■ DATA SECTION ■

☆ ☆ ☆ ☆ ☆ ☆ ☆

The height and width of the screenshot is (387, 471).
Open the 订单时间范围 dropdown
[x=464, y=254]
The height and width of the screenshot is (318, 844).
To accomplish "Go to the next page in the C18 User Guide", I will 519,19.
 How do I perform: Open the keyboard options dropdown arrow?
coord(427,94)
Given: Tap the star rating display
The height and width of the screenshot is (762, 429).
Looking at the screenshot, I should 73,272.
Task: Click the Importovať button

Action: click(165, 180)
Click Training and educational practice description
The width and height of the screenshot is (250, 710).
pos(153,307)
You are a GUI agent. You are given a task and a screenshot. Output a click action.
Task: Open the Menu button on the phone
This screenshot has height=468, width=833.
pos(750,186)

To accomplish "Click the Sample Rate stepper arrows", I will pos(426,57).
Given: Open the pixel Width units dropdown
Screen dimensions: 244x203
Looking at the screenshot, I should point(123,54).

☆ ☆ ☆ ☆ ☆ ☆ ☆

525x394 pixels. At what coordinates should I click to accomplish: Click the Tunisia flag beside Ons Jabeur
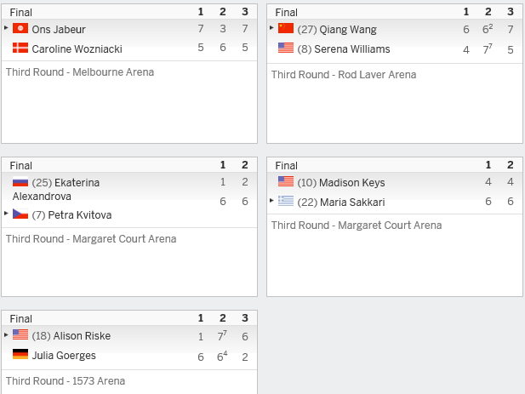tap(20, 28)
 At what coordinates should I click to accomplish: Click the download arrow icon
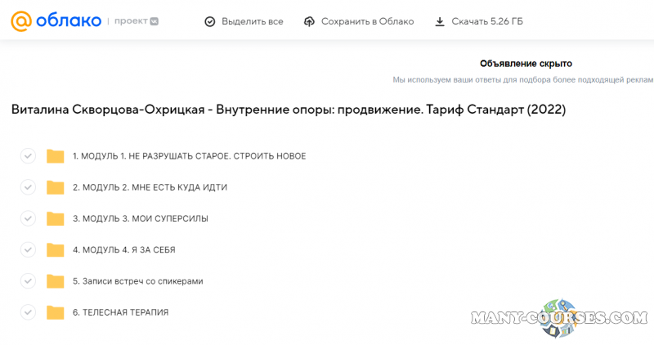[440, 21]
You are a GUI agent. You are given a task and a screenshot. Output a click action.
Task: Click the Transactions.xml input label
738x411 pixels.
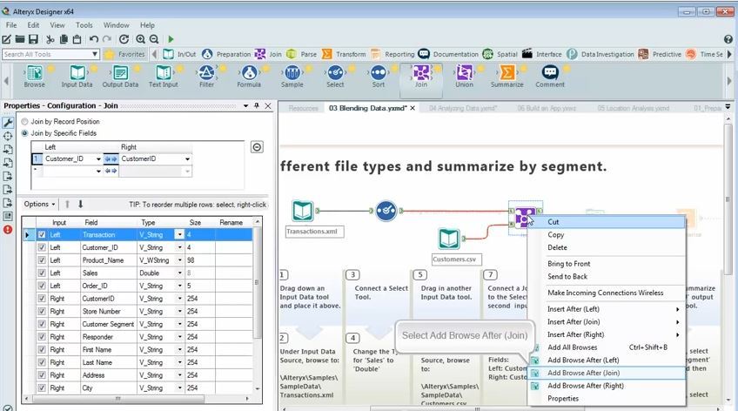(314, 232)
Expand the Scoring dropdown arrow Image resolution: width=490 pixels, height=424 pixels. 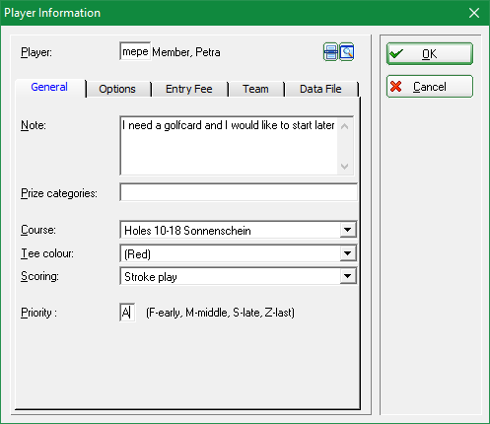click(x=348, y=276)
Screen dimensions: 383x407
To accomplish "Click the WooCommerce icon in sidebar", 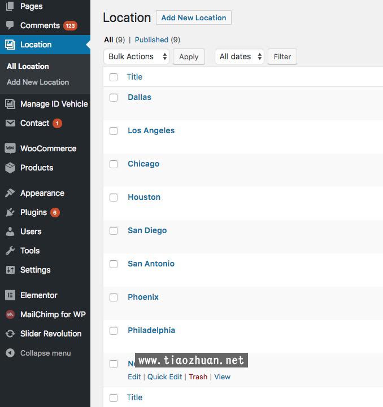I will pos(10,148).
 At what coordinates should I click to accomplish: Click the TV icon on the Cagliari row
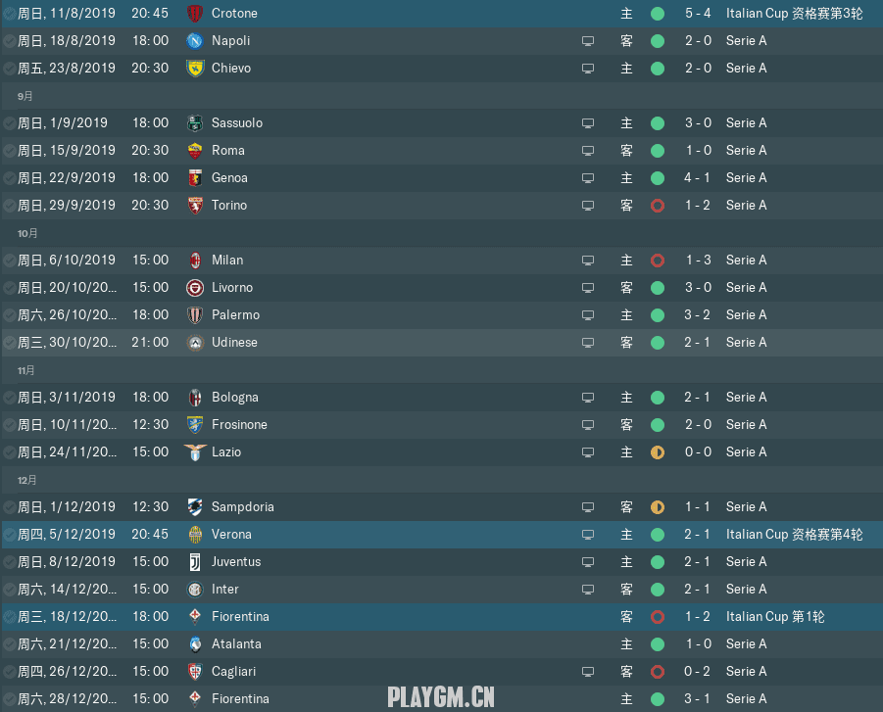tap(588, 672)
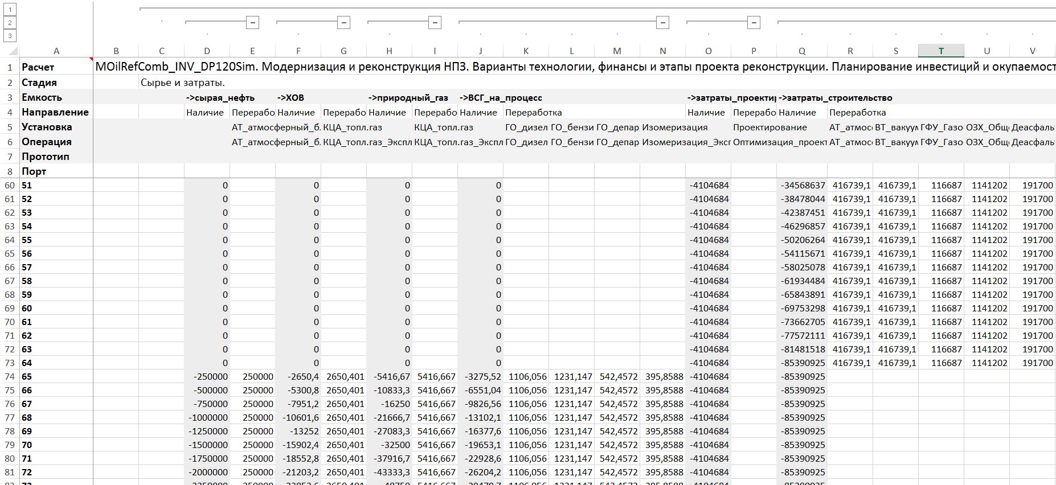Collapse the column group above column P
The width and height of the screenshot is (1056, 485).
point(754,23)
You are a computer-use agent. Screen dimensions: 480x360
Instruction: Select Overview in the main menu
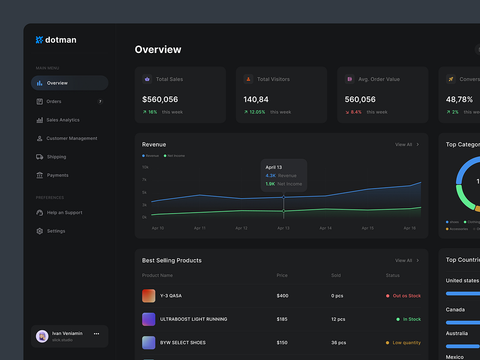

☆ ☆ ☆ ☆ ☆ ☆ ☆

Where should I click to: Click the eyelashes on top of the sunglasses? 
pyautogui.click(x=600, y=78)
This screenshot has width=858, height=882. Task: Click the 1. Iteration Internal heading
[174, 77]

☆ ☆ ☆ ☆ ☆ ☆ ☆

■ WORK TO COMPLETE ■
Retype exactly, and only, the lines above from the one where "The height and width of the screenshot is (387, 471)." occurs up to and including the one where "Task: Open the Menu button on the phone" occurs.

■ WRITTEN SOLUTION ■
The height and width of the screenshot is (387, 471).
Open the 订单时间范围 dropdown
[x=464, y=254]
The height and width of the screenshot is (318, 844).
To accomplish "Go to the next page in the C18 User Guide", I will 519,19.
 How do I perform: Open the keyboard options dropdown arrow?
coord(427,94)
Given: Tap the star rating display
The height and width of the screenshot is (762, 429).
Looking at the screenshot, I should 73,272.
Task: Click the Importovať button

Action: click(165, 180)
Click Training and educational practice description
The width and height of the screenshot is (250, 710).
pos(153,307)
You are a GUI agent. You are given a task and a screenshot. Output a click action.
Task: Open the Menu button on the phone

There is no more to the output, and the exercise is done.